In fact, as long as a person is willing to deal with the odds of either getting caught and/or the consequences of their decisions, ‘laws’ and other external forces meant to curb behavior have little or no effect. That isn’t to say we shouldn’t have laws– we should and must. But it’s important to understand that laws operate at the lowest level of personal character– external behavior, rather than at the root of behavior, which is its source: the human heart.
Human Behavior is a Wild Card
That leads us to the problem. The problem is that human behavior is a wild card. It’s not always predictable. And that’s because people have free will. We call ‘free will’ “agency.” Agency is the ability to make choices freely, according to one’s own desires. So people are “agents,” and we have the God-given ability to choose what we want to do.
God’s made it that way, even though free will comes with the necessity that we can choose something other than ‘good.’ After all, “free will” wouldn’t be free if people couldn’t ‘will’ “freely.” In other words, if the only choice is “do what is right and good,” then there’s really no choice– then choices are actually determined, not free. So that’s the conundrum of free will– that, to get it, we have to open the possibility of bad behavior.
It isn’t as if God didn’t know that when He conceptualized and, in His inscrutible wisdom, choose to give us free will. There simply was no middle way: logically it wasn’t possible to create free will without the possibility of bad behavior. But God (apparently) deemed it “better” to offer free will or “personal agency” to us than to create a world of wound-up, determined robots going through the motions of a mechanized world. So it was either that– or freedom…. or to just create nothing at all. So, because God is greater and infinitely wise, He created an equitable system where, by the end of it all, He’d work out every injustice and circumvent every illegitimate human hurt, through His great providence, purpose, and wisdom.
So that takes care of part of the issue– that, ultimately, justice for bad human behavior will be addressed, and that God will redeem every injustice and give us everlasting bliss as believers– but FOR NOW, we still have the temporal and troubling daily issue of dealing with our, and others, free will– and the decisions and behaviors that go with it.
That said, the problem is that, sometimes, what we want to do has negative ramifications. Freedom has consequences– and it can produce both positive and negative outcomes.

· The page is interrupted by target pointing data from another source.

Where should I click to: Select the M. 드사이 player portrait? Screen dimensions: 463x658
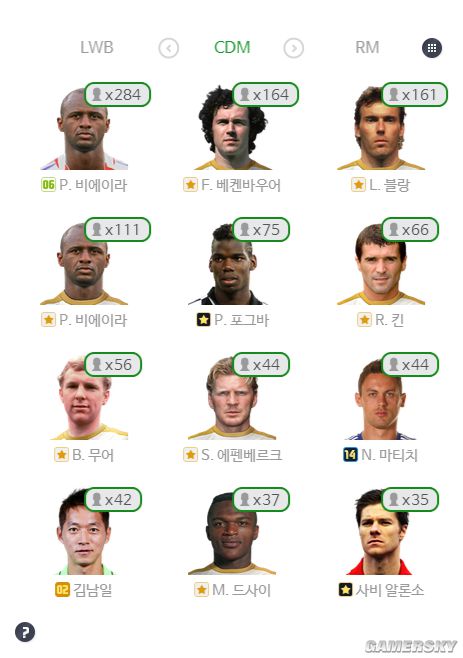(232, 533)
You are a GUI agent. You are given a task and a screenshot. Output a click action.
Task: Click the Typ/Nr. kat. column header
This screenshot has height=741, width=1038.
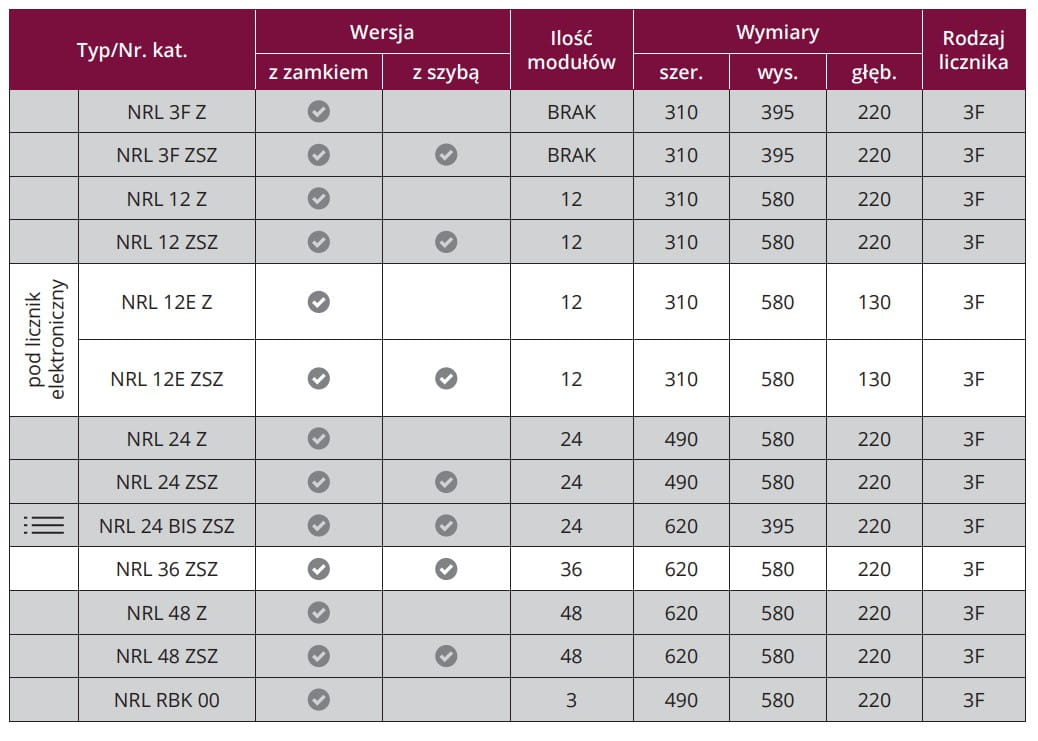[x=132, y=50]
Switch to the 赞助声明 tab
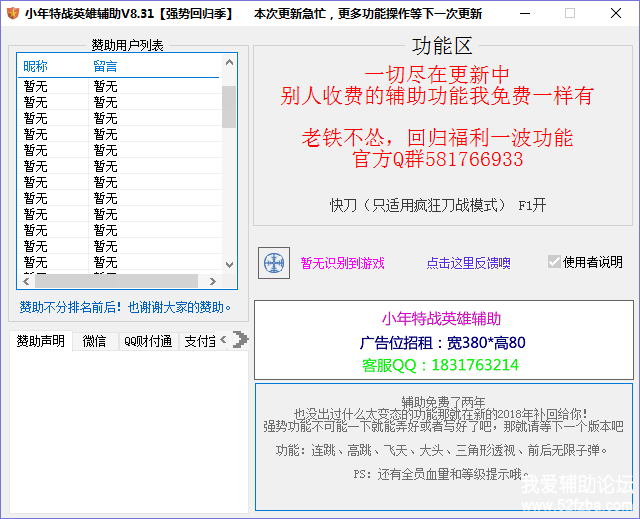Screen dimensions: 640x519 click(x=40, y=341)
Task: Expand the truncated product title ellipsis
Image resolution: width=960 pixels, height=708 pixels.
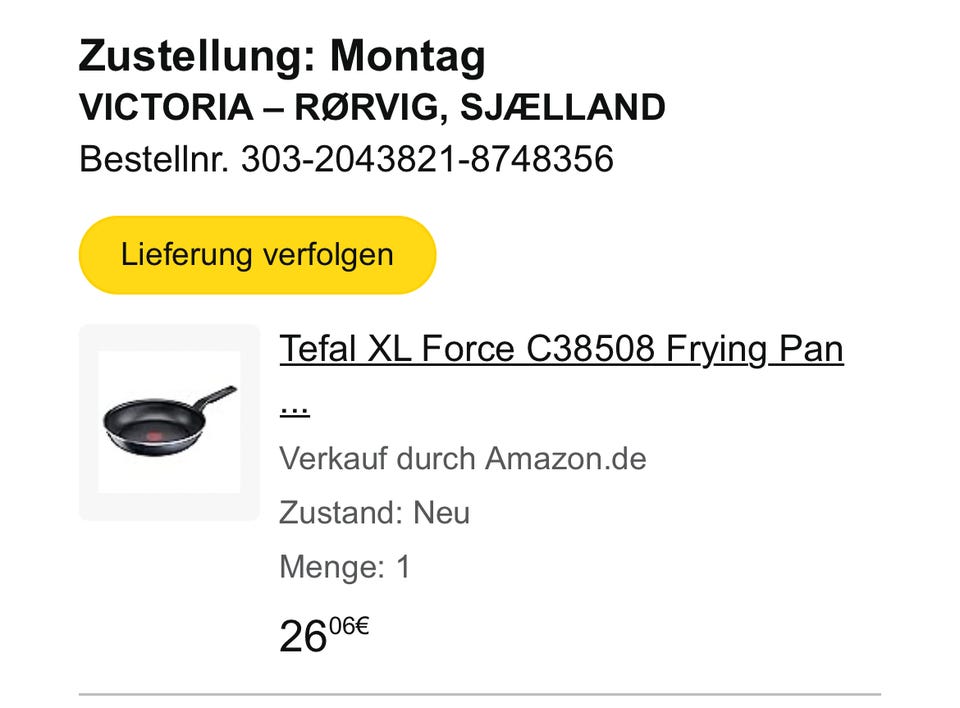Action: point(294,406)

The Apostle Paul Nailed It
An often-quoted statement from the Apostle Paul in the New Testament nails it:
“I am a slave to sin. 15 I do not understand what I do. For what I want to do I do not do, but what I hate I do. I have the desire to do what is good, but I cannot carry it out. For I do not do the good I want to do, but the evil I do not want to do—this I keep on doing. So I find this law at work: Although I want to do good, evil is right there with me. In my inner being I delight in God’s law; but I see another law at work in me, waging war against the law of my mind and making me a prisoner of the sin at work within me. (Romans 7:14-21 excerpts, New Testament)
How much clearer could it be? Written thousands of years ago, we find ourselves sitting beside Paul, with our own hands gripping his ink-dipped quill, helping him write these words.
Paul was dealing with a profoundly important and personal issue we all face: our behavior.
Fundamentally, we behave the way we do because of the two or three causes or mitigating factors: Human behavior can be largely explained by these three factors:
Human Behavior is affected by the fact that we have moral agency– the fact that we have “free will.” I prefer the phrase ‘agency’ but free will is more common of a term and more broadly understood. Some of us who traffic in theology feel there are better ways and more exacting ways to communicate it, but for the simplicity of the discussion, let’s go with “free will.”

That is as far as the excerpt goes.